[Exercise material]
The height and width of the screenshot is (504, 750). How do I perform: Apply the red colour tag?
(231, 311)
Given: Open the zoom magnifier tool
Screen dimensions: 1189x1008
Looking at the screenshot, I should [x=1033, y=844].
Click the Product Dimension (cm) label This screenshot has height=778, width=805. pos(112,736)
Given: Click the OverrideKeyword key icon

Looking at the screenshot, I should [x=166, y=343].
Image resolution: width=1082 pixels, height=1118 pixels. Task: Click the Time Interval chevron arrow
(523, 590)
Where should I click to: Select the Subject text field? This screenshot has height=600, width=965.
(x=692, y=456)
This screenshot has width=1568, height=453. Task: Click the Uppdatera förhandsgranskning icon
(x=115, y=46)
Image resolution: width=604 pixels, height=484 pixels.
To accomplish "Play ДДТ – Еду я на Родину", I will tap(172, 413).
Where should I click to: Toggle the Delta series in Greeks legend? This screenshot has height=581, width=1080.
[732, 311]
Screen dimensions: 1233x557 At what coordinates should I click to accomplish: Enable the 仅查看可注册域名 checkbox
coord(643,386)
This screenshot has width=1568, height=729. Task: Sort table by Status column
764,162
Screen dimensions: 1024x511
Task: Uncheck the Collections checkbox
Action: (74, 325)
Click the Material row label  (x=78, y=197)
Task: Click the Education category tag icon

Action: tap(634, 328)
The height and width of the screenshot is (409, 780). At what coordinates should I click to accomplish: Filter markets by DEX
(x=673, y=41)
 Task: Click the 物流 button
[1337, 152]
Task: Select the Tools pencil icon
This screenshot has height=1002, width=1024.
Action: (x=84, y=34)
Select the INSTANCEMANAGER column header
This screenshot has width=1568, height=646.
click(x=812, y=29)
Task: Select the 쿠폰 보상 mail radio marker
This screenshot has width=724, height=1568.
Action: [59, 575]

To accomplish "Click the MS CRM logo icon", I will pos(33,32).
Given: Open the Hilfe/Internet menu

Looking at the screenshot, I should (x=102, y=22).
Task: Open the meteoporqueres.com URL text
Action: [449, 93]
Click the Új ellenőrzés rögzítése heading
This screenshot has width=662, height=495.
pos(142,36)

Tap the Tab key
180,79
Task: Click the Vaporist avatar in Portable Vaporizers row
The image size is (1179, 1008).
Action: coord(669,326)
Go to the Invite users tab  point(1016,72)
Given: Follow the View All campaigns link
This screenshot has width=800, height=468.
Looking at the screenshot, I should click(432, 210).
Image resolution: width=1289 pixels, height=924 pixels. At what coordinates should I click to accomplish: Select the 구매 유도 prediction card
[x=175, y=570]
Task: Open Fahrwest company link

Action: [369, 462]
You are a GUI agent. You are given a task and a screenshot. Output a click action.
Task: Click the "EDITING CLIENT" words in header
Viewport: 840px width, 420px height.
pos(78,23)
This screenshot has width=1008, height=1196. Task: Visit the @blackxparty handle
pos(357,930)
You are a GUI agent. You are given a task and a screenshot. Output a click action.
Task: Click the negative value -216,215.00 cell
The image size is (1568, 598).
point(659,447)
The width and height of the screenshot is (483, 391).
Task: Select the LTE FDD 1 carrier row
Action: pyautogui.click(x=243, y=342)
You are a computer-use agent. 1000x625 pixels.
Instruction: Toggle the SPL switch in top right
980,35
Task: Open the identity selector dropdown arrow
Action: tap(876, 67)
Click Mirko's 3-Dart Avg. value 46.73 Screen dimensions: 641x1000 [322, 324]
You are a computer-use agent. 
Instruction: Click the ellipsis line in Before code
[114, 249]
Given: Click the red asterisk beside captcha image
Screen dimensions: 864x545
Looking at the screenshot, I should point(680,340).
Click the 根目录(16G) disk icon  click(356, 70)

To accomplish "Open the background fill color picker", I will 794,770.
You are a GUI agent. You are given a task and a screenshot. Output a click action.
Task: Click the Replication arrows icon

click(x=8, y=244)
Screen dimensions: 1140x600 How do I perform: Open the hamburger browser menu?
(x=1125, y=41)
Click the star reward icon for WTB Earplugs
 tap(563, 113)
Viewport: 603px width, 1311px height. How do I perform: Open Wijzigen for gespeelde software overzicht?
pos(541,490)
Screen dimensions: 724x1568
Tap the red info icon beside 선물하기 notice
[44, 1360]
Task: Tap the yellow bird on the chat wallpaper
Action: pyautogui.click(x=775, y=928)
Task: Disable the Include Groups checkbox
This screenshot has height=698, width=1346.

[Problem to work on] Repeat the data above from the line containing "Image resolution: width=1289" through the line containing "Action: pyautogui.click(x=243, y=342)", including both of those lines, and include nothing else.

[Right answer]
Image resolution: width=1289 pixels, height=924 pixels. At what coordinates should I click to accomplish: Select the 구매 유도 prediction card
[x=175, y=570]
Task: Open Fahrwest company link

Action: [369, 462]
You are a GUI agent. You are given a task and a screenshot. Output a click action.
Task: Click the "EDITING CLIENT" words in header
Viewport: 840px width, 420px height.
pos(78,23)
This screenshot has width=1008, height=1196. Task: Visit the @blackxparty handle
pos(357,930)
You are a GUI agent. You are given a task and a screenshot. Output a click action.
Task: Click the negative value -216,215.00 cell
The image size is (1568, 598).
point(659,447)
The width and height of the screenshot is (483, 391).
Task: Select the LTE FDD 1 carrier row
Action: pyautogui.click(x=243, y=342)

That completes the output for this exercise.